### WORK ITEM
Retype each entry below exactly as it stands.

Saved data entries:
:::
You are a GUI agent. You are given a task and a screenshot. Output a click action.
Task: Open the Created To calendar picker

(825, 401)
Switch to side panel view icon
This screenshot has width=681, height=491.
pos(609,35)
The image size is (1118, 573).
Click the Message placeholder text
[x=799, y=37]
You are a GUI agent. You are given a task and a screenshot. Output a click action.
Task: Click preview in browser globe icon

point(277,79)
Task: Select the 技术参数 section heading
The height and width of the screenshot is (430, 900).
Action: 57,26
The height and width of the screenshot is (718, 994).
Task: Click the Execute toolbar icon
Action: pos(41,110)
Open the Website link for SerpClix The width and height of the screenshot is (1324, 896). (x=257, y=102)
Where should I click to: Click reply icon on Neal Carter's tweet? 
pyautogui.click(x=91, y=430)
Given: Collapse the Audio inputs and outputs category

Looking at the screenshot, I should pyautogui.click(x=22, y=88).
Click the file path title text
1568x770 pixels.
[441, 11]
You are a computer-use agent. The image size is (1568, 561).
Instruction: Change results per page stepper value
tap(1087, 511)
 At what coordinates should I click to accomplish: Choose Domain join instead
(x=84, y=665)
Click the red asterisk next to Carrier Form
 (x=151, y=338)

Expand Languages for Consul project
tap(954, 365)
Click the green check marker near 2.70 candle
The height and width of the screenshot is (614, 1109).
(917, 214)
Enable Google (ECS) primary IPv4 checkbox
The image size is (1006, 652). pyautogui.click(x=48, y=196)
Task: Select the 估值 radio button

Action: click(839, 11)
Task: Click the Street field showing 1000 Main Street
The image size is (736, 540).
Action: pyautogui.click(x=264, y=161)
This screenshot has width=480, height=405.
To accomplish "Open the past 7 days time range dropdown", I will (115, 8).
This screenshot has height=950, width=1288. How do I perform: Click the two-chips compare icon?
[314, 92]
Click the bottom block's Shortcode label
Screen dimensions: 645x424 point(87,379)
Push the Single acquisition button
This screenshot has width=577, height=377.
:::
### EXERCISE SOLUTION
You are a GUI agent. You are given a task and a screenshot. Output a click action.
Task: Open the Created To calendar picker

(825, 401)
Switch to side panel view icon
This screenshot has width=681, height=491.
pos(609,35)
The image size is (1118, 573).
Click the Message placeholder text
[x=799, y=37]
You are a GUI agent. You are given a task and a screenshot. Output a click action.
Task: Click preview in browser globe icon

point(277,79)
Task: Select the 技术参数 section heading
The height and width of the screenshot is (430, 900).
Action: 57,26
The height and width of the screenshot is (718, 994).
Task: Click the Execute toolbar icon
Action: pos(41,110)
Open the Website link for SerpClix The width and height of the screenshot is (1324, 896). (x=257, y=102)
Where should I click to: Click reply icon on Neal Carter's tweet? 
pyautogui.click(x=91, y=430)
Given: Collapse the Audio inputs and outputs category

Looking at the screenshot, I should pyautogui.click(x=22, y=88).
Click the file path title text
1568x770 pixels.
[441, 11]
You are a computer-use agent. The image size is (1568, 561).
Instruction: Change results per page stepper value
tap(1087, 511)
 At what coordinates should I click to accomplish: Choose Domain join instead
(x=84, y=665)
Click the red asterisk next to Carrier Form
 (x=151, y=338)

Expand Languages for Consul project
tap(954, 365)
Click the green check marker near 2.70 candle
The height and width of the screenshot is (614, 1109).
(917, 214)
Enable Google (ECS) primary IPv4 checkbox
The image size is (1006, 652). pyautogui.click(x=48, y=196)
Task: Select the 估值 radio button

Action: click(839, 11)
Task: Click the Street field showing 1000 Main Street
The image size is (736, 540).
Action: pyautogui.click(x=264, y=161)
This screenshot has width=480, height=405.
To accomplish "Open the past 7 days time range dropdown", I will (115, 8).
This screenshot has height=950, width=1288. How do I perform: Click the two-chips compare icon?
[314, 92]
Click the bottom block's Shortcode label
Screen dimensions: 645x424 point(87,379)
Push the Single acquisition button
This screenshot has width=577, height=377.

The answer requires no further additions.